Как воспитывали девушек в институтах благородных девиц: институтки должны были отличаться чистотой нравов и высотой помыслов.

В XIX веке слово «институтка» произносили с лёгкой насмешкой. Сравнение с выпускницей женского института не было лестным ни для одной девушки. За ним таилось вовсе не восхищение образованностью. Напротив, очень долго «институтка» было синонимом невежества, а также доходящей до глупости наивности, экзальтированности, граничащей с истеричностью, странного, изломанного образа мыслей, языка, некрепкого до нелепости здоровья.

Без сомнения, такой результат был вовсе не тем, чего хотела достичь их основательница, невестка Екатерины II императрица Мария Фёдоровна. Напротив, царица мечтала о том, чтобы покончить с дремучим невежеством женщин российского дворянства. Она хотела вырастить буквально поколение новых дворянок, наполненных благородными чувствами и мыслями, не разделяющих суеверия своих матерей и бабок. Предполагалось, что новые матери благородного сословия будут растить и более прогрессивных и образованных детей.

Несмотря на название, в институтах благородных девиц образование получали, во-первых, отнюдь не высшее, во-вторых, не только девушки из дворянских семей. Девочки благородного происхождения могли быть приняты на казённый счёт, без оплаты — но на эти места был конкурс. Кто будет учиться из подавших прошения, определял не экзамен, а самый обычный жребий — он назывался баллотировкой. Кроме того, в некоторых институтах определяли на казённое место тех, кто успел прошение подать раньше прочих. Дочери купцов, казачьих офицеров и почётных граждан могли учиться наравне с юными дворянками, но исключительно за свой счёт.

На места, оплачиваемые казной, девочек принимали в возрасте с 10 до 12 лет. За оплату брали и девочек 9 (в подготовительный класс) и 13 лет. Всего им предстояло отучиться семь классов, причём начать с седьмого — он считался самым младшим. А вот выпускницы были первоклассницами. Всего с 1764 года в России было открыто 30 институтов, самым престижным из которых был Смольный. Но и в нём, забегая вперёд, порядки царили примерно те же, что в любом другом заведении.
-------
• ЗАДАНИЕ 1: В каком возрасте, согласно тексту об институтах благородных девиц, принимали девочек на места, оплачиваемые казной?
• ЗАДАНИЕ 2: Продолжите текст об институтах благородных девиц, начиная сразу после его последнего предложения.
Листинг, помещённый после текста об институтах благородных девиц, в работе не используется.

• БЛОК ДАННЫХ:
-------
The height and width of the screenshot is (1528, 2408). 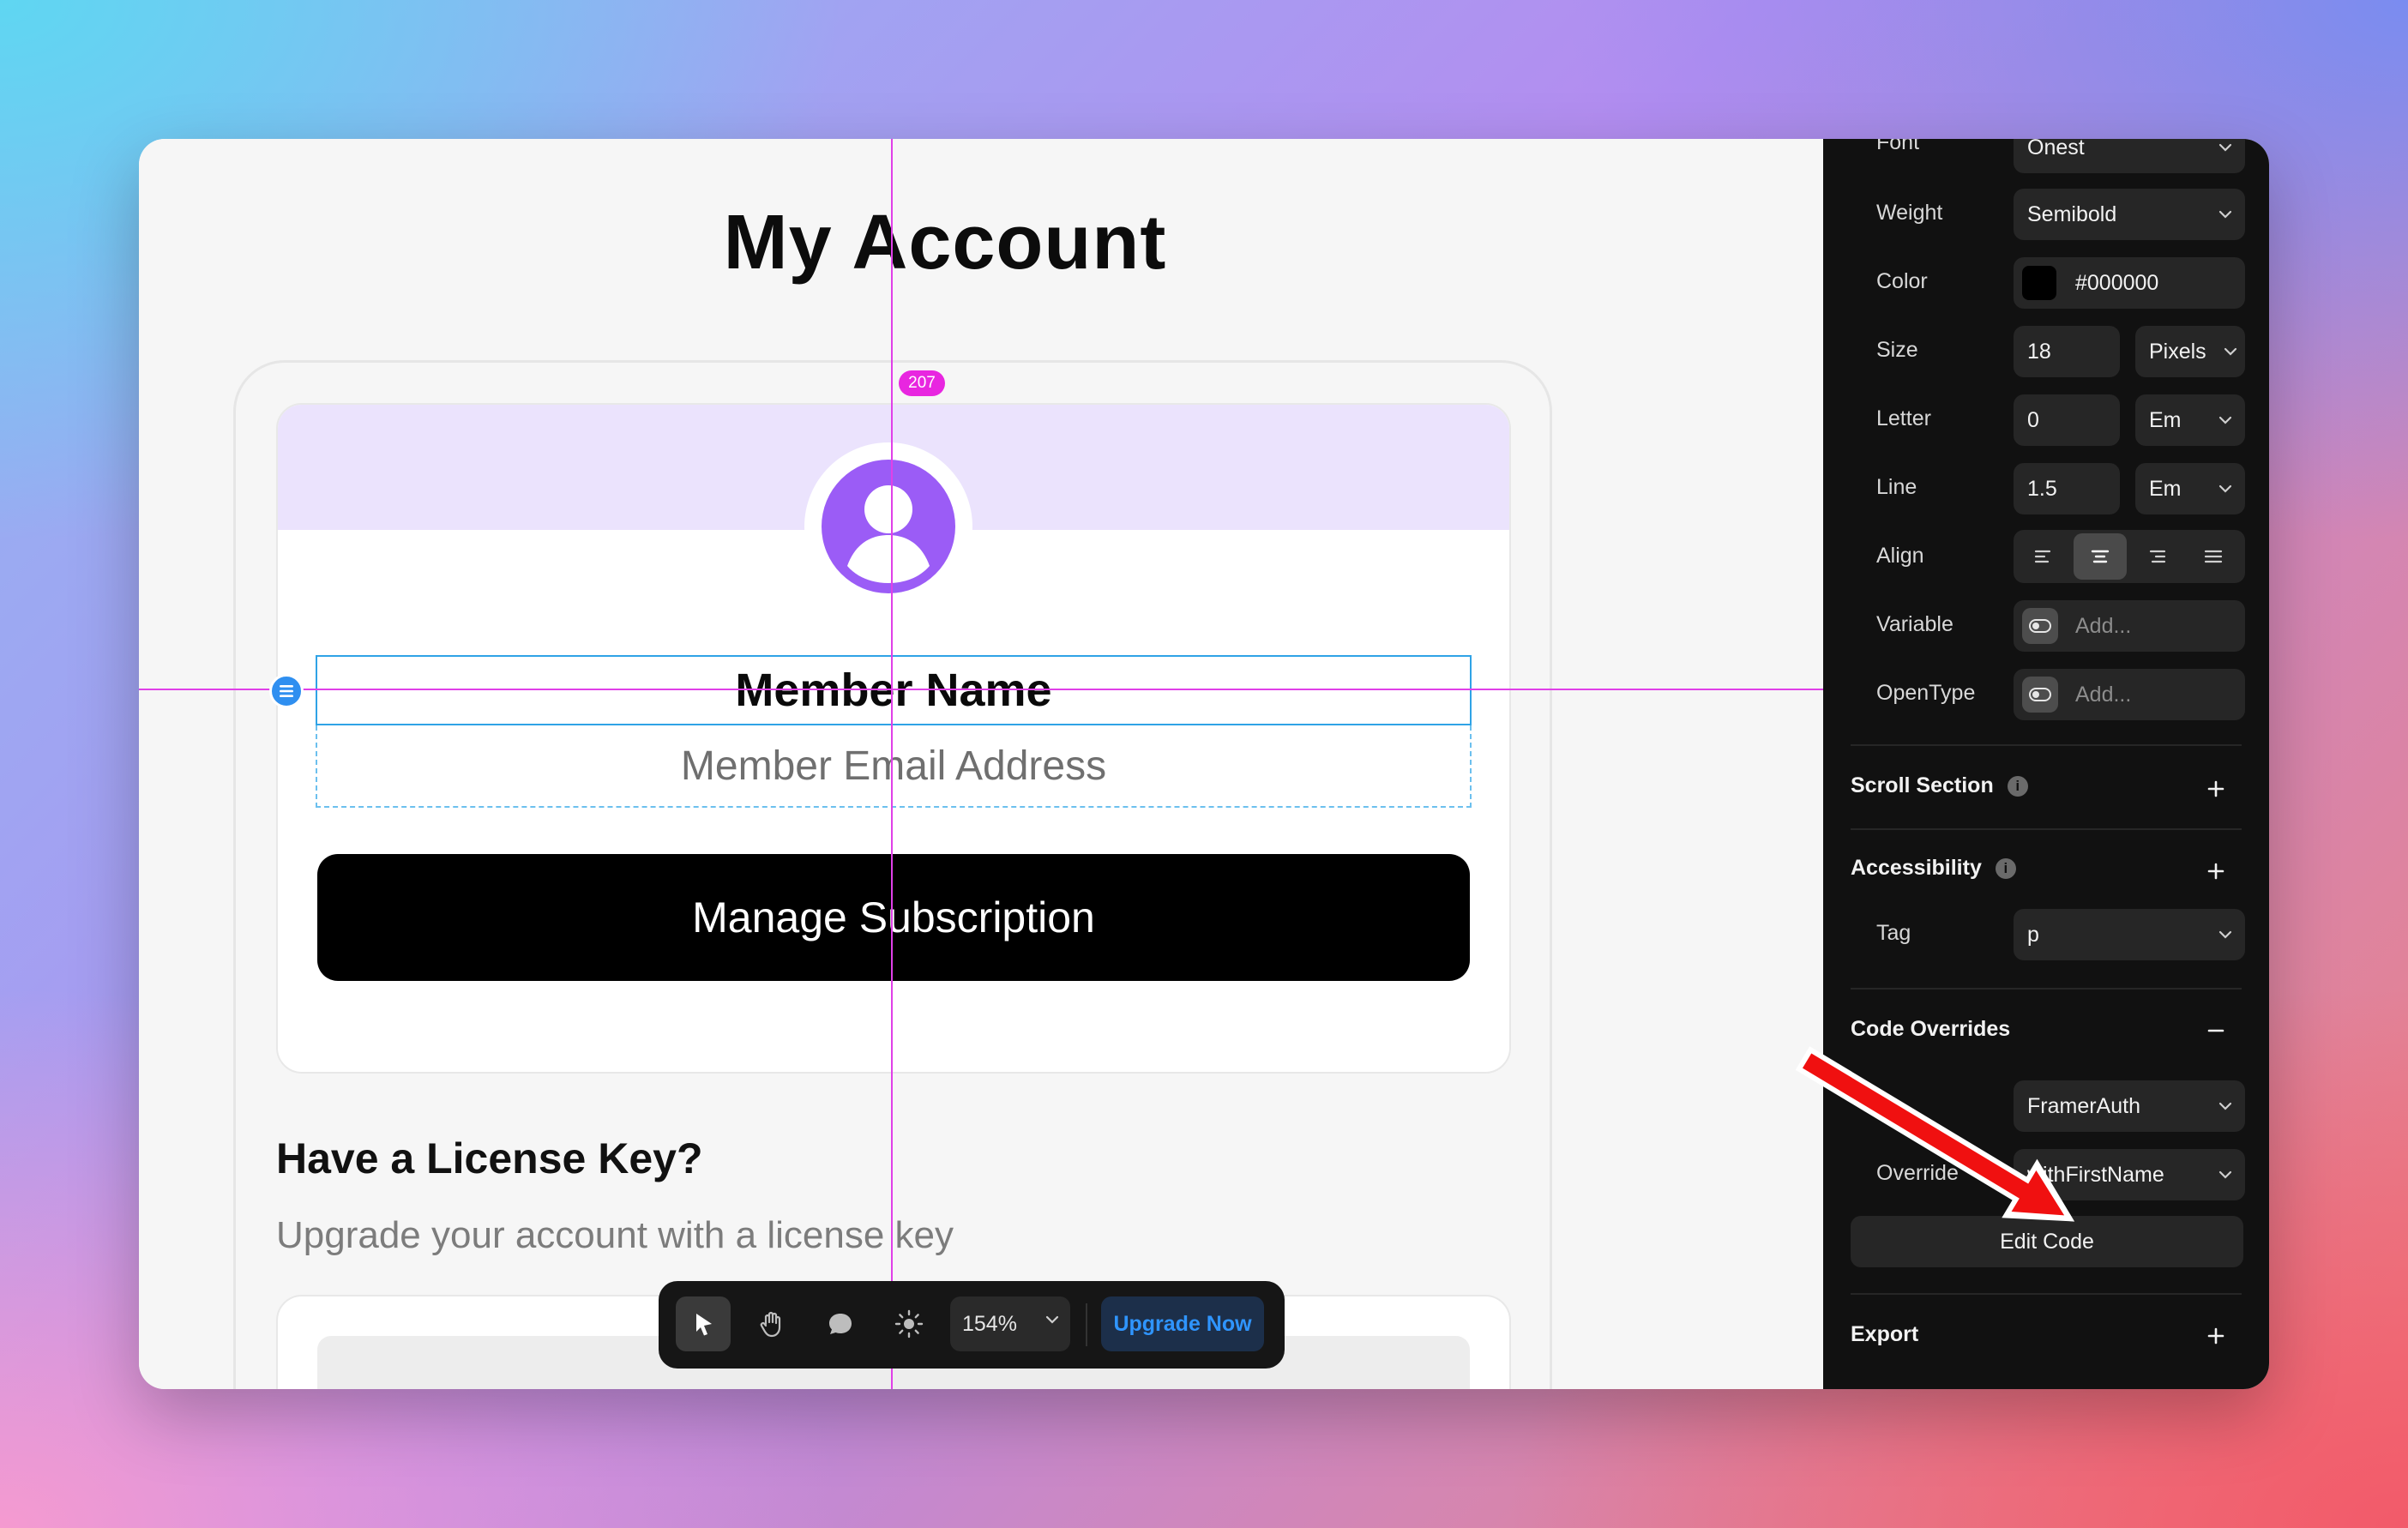 I want to click on export-title: Export, so click(x=1885, y=1334).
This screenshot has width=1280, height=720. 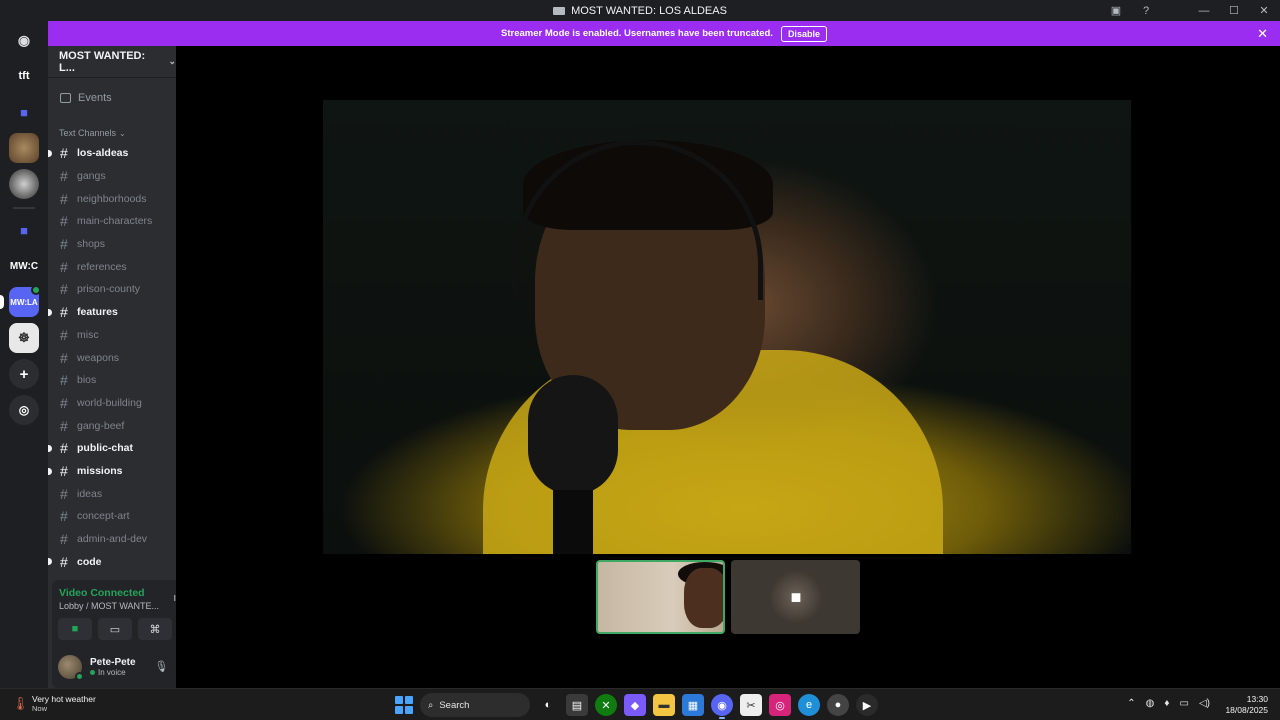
-------
• ОТВЕТ 1: С 10 до 12 лет.

• ОТВЕТ 2:
Педагогические приёмы по отношению к девочкам-институткам серьёзно шокировали бы современного родителя.

Вырванные из семьи и общества

Считалось, что ученицам вредно общаться с родственниками

Прежде всего, большинство институтов были пансионами. Только четыре полуоткрытых института (Донской, Нижегородский, Керченский и Тамбовский) давали девочкам выбор — посещать занятия, приходя из дома, или ночевать в дортуарах. Конечно, были дни, когда девочек могли навещать родственницы. Но большую часть истории учреждений учениц не отпускали на каникулы. Они должны были провести 7-8 лет в стенах института.

В дни посещений ни о каких свободных разговорах не могло быть и речи. Воспитательницы внимательно следили, чтобы девочки вели себя чинно и не проболтались о чём-нибудь неприятном. Письма к родственникам тоже внимательно прочитывались.

Такая изоляция от семьи имела целью изолировать и от дурных нравов, царящих во многих помещичьих домах. С учётом того, что девочки практически не видели и никаких других не относящихся к школе людей — например, перед прогулкой учениц в парке парк обязательно закрывали от других посетителей — получалось, что дети росли говорящими Маугли. Они не только ничего не понимали в жизни общества и теряли эмоциональную связь с самыми близкими родственниками. Они в лучшем случае застывали в своём эмоциональном и социальном развитии на уровне доинститутского периода. В худшем — понимали и считали жизненно важными исключительно правила, придуманные учительницами и самими ученицами, переходили на понятный только им самим жаргон, развивали в себе нарочно особую чувствительность вплоть до истеричности. За неимением возможности проживать события, которые давали бы пищу чувствам, девочки проживали сразу чувства, научившись раздувать их буквально на пустом месте.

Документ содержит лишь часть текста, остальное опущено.